Na sua opinião, as novas tecnologias ameaçam o "silêncio" e a "intimidade" necessários para se penetrar nas grandes obras...
Sim, a qualidade do silêncio está organicamente ligada à da linguagem. Estamos aqui sentados, nesta casa com jardim, onde não há outro som para além da nossa conversa. Aqui, consigo trabalhar, sonhar, tentar pensar. O silêncio tornou-se um enorme luxo. As pessoas vivem no meio da algazarra. Já não há noite nas cidades. Os jovens têm medo do silêncio. O que vai acontecer às leituras sérias e difíceis? Ler uma página de Platão com um walkman nos ouvidos?! Isso deixa-me muito assustado. As novas tecnologias estão a transformar o diálogo com o livro. Abreviam, simplificam, conectam.

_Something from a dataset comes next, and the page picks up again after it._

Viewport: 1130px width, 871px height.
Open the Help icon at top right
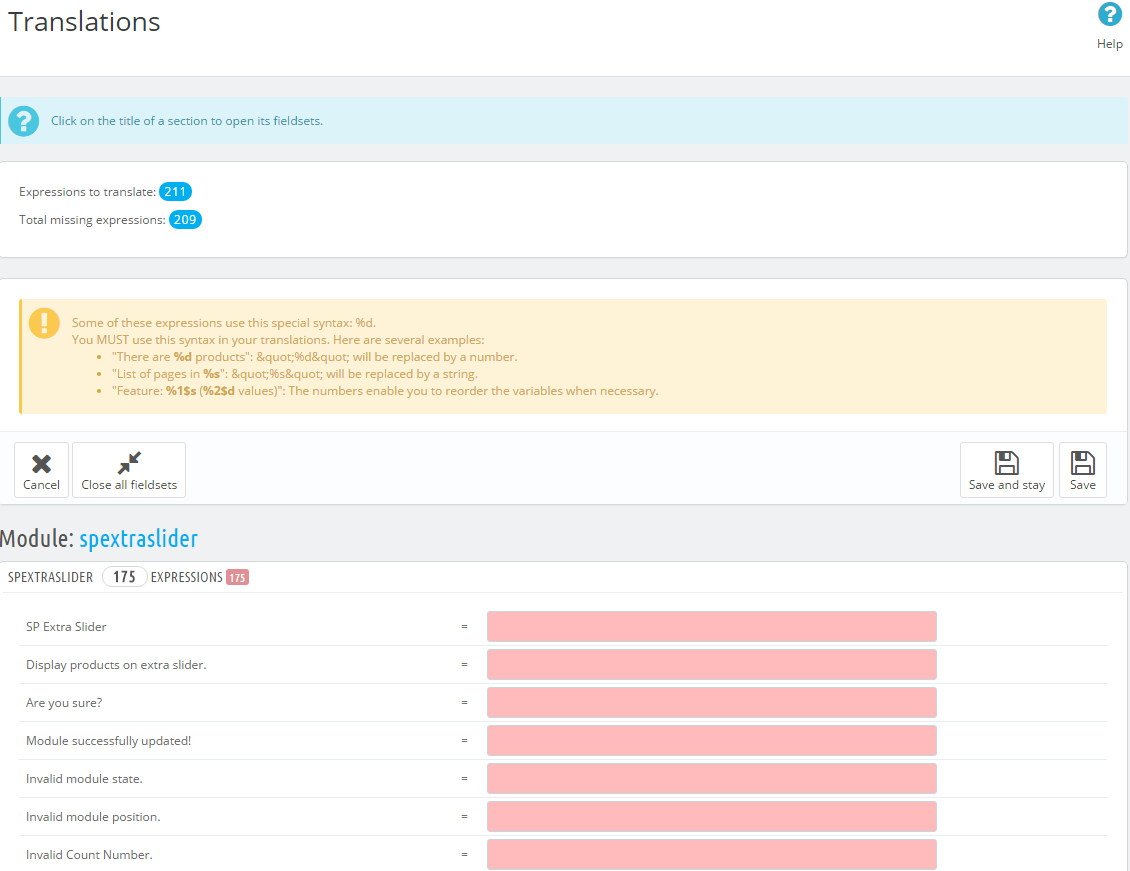(1109, 15)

O espirito está “ligado”. Já não se lê da mesma maneira. O fenómeno Harry Potter parece ser uma exceção. Todas as crianças da Terra, esquimós, zulus, leem e releem essa saga ultrainglesa, com um vocabulário extremamente rico e sintaxe sofisticada. É ótimo. O livro é um grande defensor da privacidade. A Inglaterra ainda é um país de privacy. O que pode ter aspetos absurdos: podemos ser vizinhos durante 50 anos e não trocar uma única palavra. Este culto da "private life" tem imenso significado político: é uma fonte de resistência.

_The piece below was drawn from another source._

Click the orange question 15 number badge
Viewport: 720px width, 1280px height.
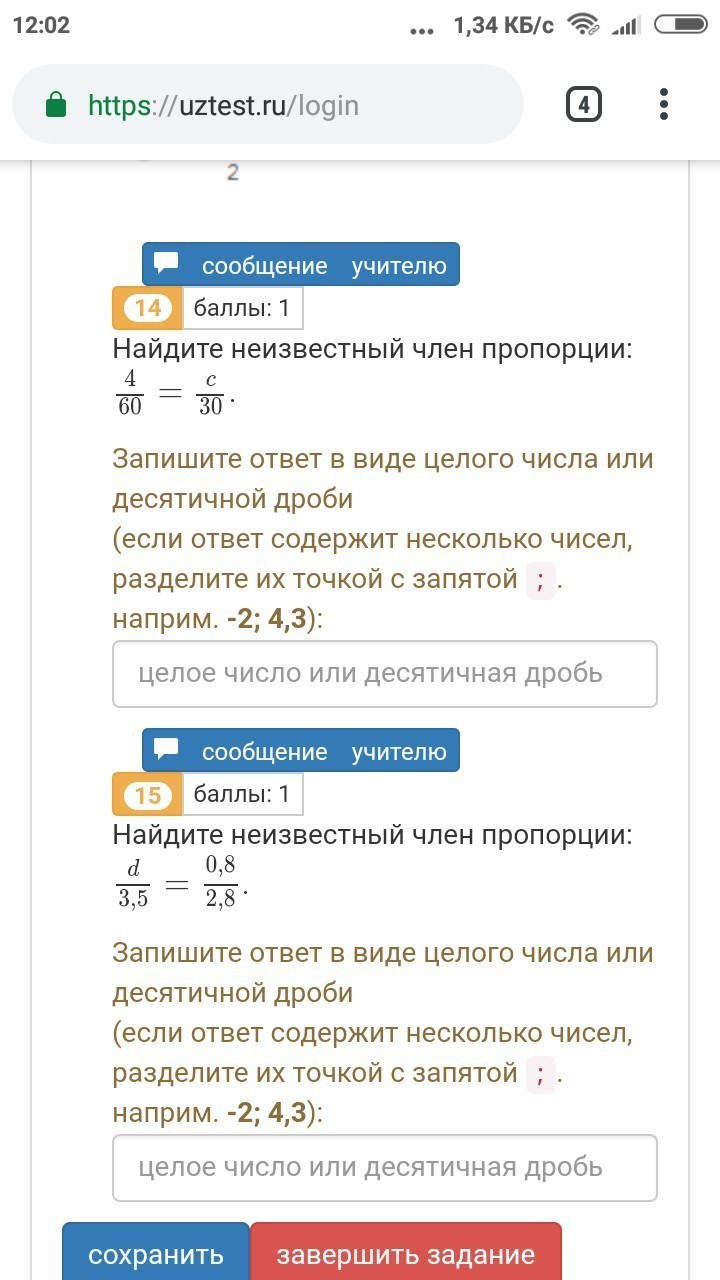147,795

Não se considera um criativo?
Não, não há que confundir as funções. Mesmo o crítico, o comentador, o exegeta mais dotado está a anos-luz do criativo. Temos uma compreensão deficiente das fontes íntimas da criação. Por exemplo, estamos em Berna, há muitos anos... As crianças saem para um piquenique com a professora, que os coloca diante de um viaduto. Desenham-no, a professora olha por cima do ombro de um dos garotos. Que desenhou botas entre os pilares: a partir desse dia, passou a ser possível andar em todos os viadutos! Essa criança era Paul Klee. A criatividade muda tudo o que contempla. Um criativo precisa apenas de alguns traços para nos mostrar o que já lá estava. O que desencadeia o mistério da criatividade? Escrevi Gramáticas da criação [traduzido na Relógio d’Água] para compreender o processo. No final da minha vida, continuo sem o entender.

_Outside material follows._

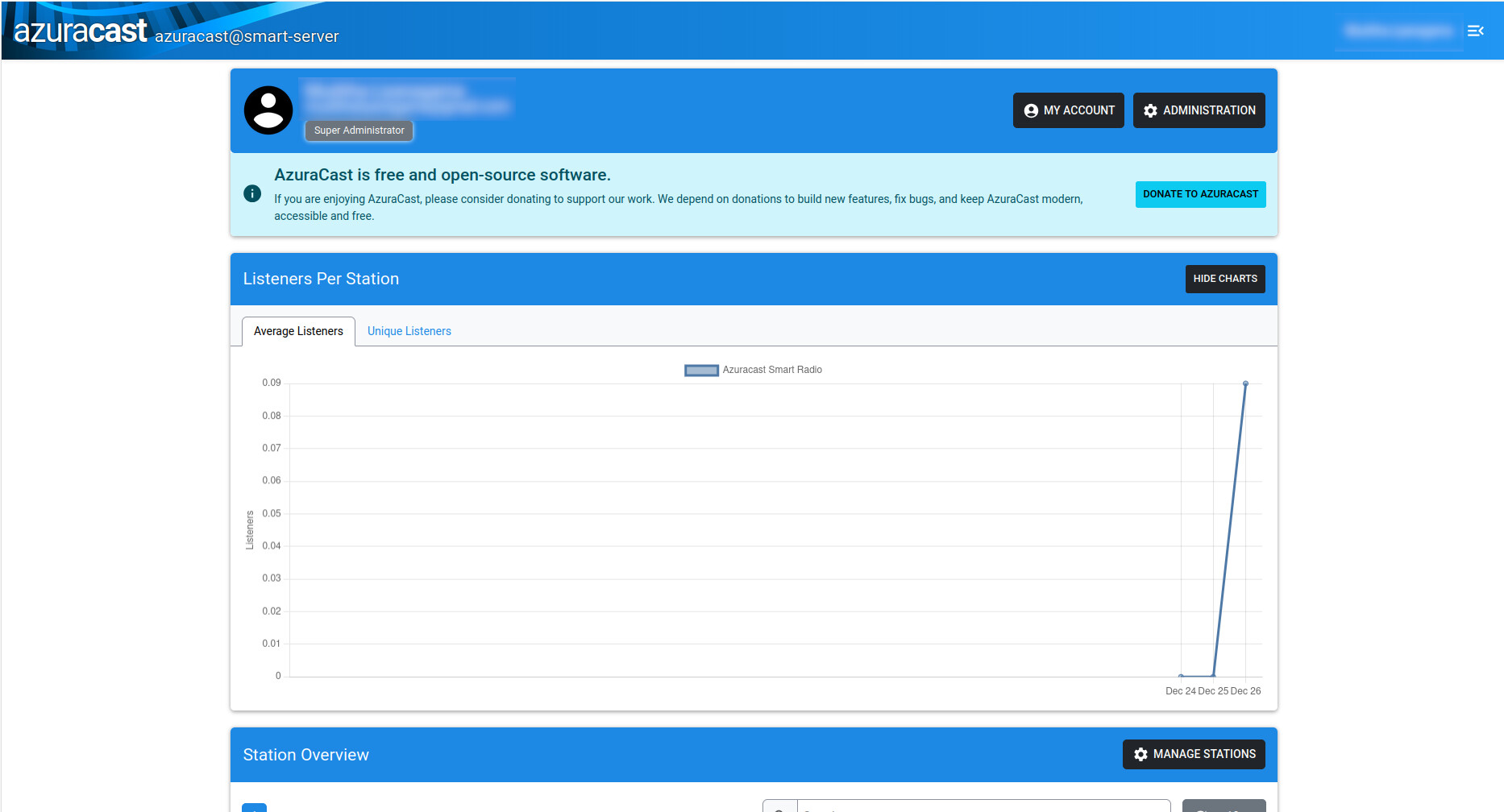Click the user avatar profile icon
The height and width of the screenshot is (812, 1504).
[268, 110]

Entender seria perder a arte?
De certa forma, estou feliz por não entender. Imagine um mundo onde a neuroquímica nos explique Mozart... É concebível, e isso assusta-me. As máquinas já interagem com o cérebro: o computador e a espécie humana trabalham em conjunto. Vá que, um dia, os historiadores percebem que o acontecimento mais importante do século XX não foi a guerra, nem o colapso dos mercados financeiros, mas a noite em que Kasparov, o jogador de xadrez, perdeu o jogo contra uma pequena caixa de metal: "A máquina não calculou, pensou." Quando vi essa cena, pedi a opinião aos meus colegas em Cambridge, que são os expoentes máximos da ciência. Disseram-me que não sabiam se o pensamento não era um cálculo. É uma resposta assustadora! A pequena caixa vai um dia compor música?